Nach den Berechnungen des DIW Econ Instituts könnte der Staat knapp 3,5 Milliarden Euro mehr in der Kasse haben, wenn die Freibeträge drastisch zusammengestrichen würden, die über das sächliche Existenzminimum für ein Kind hinausgehen. Dafür geht die Studie von einem Szenario aus, in dem der Freibetrag für Bildung, Erziehung und Ausbildung (BEA) von derzeit 2.928 Euro für ein Elternpaar auf 600 Euro gesenkt würde.

Von den 3,5 Milliarden Euro, die bei Best- und Gutverdienern gespart würden, könne man die Regelsätze für Kinder im Bürgergeld und den Kinderzuschlag für Geringverdiener um 100 Euro erhöhen, erklärte AWO-Präsident Groß. Damit würden rund drei Millionen Kinder erreicht, deren Eltern niedrige oder gar kein eigenes Einkommen haben.

Der Präsident des DIW (Deutsches Institut für Wirtschaftsforschung), Marcel Fratzscher, sagte, die Freibeträge für Erziehung und Ausbildung führten zu einer „systematischen Besserstellung von Familien mit hohen Einkommen“. Gleichzeitig betone die Politik, sie wolle Chancengleichheit herstellen. Die Frage sei also, wie Kinder und Jugendliche zielgenauer gefördert werden könnten.

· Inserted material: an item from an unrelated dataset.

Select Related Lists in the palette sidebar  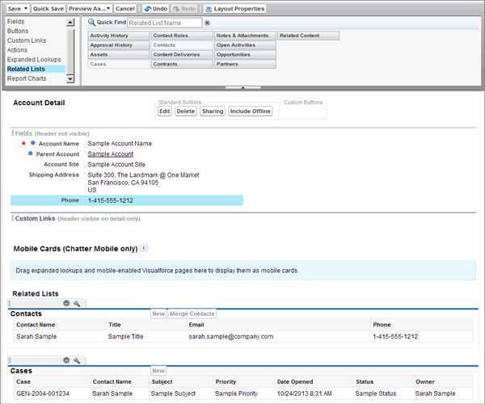click(x=25, y=69)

Die Präsidentin des Sozialverbands VdK, Verena Bentele erklärte, jedes Kind müsse dem Staat gleich viel wert sein. Die AWO-Studie bestätige, dass eine Neuausrichtung der Familienförderung dringend notwendig sei. Die Regierung müsse die Umverteilungsmöglichkeiten nutzen, die ihr zur Verfügung stünden, forderte die VdK-Chefin.

In Deutschland leben dem Mikrozensus von 2023 zufolge 20,7 Prozent der Kinder an oder unter der Armutsgrenze. Rund 1,5 Millionen Kinder unter 15 Jahren bezogen im Mai dieses Jahres Bürgergeld. Die Armutsquote unter Kindern ist höher als in der Gesamtbevölkerung, wo sie 16,6 Prozent beträgt.